QUOTED TEXT
** begin **

Terraform: multiple environments
Why terraform?
When one starts a new project, there is a high probability that the project will be placed in the cloud. Having a project in the cloud carries a couple of issues. One of them is that the project grows in size over time, and new modules, services, and databases are added. After some time, it’s hard to visualize the whole project from a higher perspective and know why that particular component is used. Nowadays, it’s a standard that we have multiple environments for the same application. Days when we deployed our code straight to production are gone. Here, to the help comes terraform. It externalizes the infrastructure to the code and allows the deployment of the same infrastructure multiple times to various environments.
Application setup
Terraform is just a tool, and there are many ways to use it. In our example, let’s imagine we have to deploy our application to 2 environments, DEV and PROD, and we use GCP as a cloud provider.
We want to end up with the following:
So, our application consists of:
- Cloud run
- Cloud storage bucket
We have the same components in both environments, but they differ in their properties. Our example shows a short retention policy on the GCP bucket in the DEV environment. We don’t have to keep data as long as it is in production. The cloud run difference is that PROD always has one instance available to handle the traffic.

** end **

PROVIDED MATERIAL
** begin **

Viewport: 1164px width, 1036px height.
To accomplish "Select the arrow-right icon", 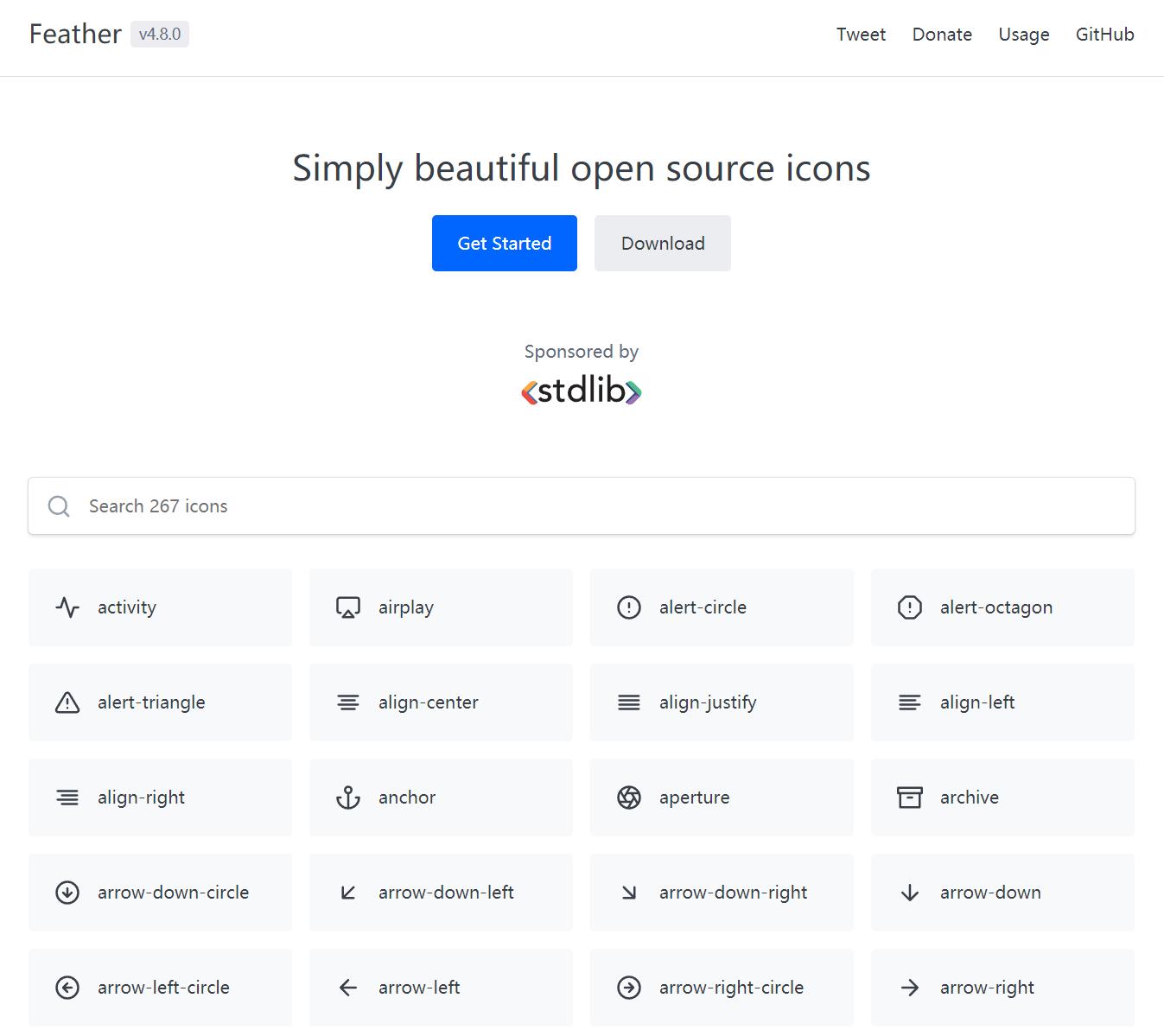I will (x=909, y=988).
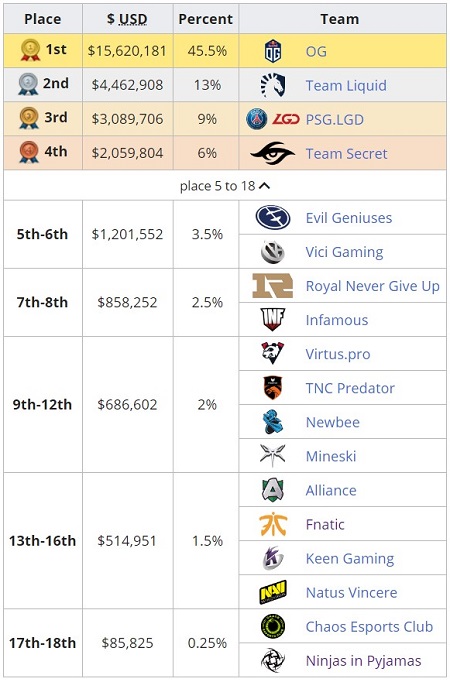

** end **

PROBLEM TO SOLVE
Rewrite part of the Terraform article, beginning at the words "Application setup" and stopping after "a cloud provider.", changing "GCP" to "Azure". Use only the Terraform article, with no outside sources.

WRITTEN RESPONSE
Application setup
Terraform is just a tool, and there are many ways to use it. In our example, let’s imagine we have to deploy our application to 2 environments, DEV and PROD, and we use Azure as a cloud provider.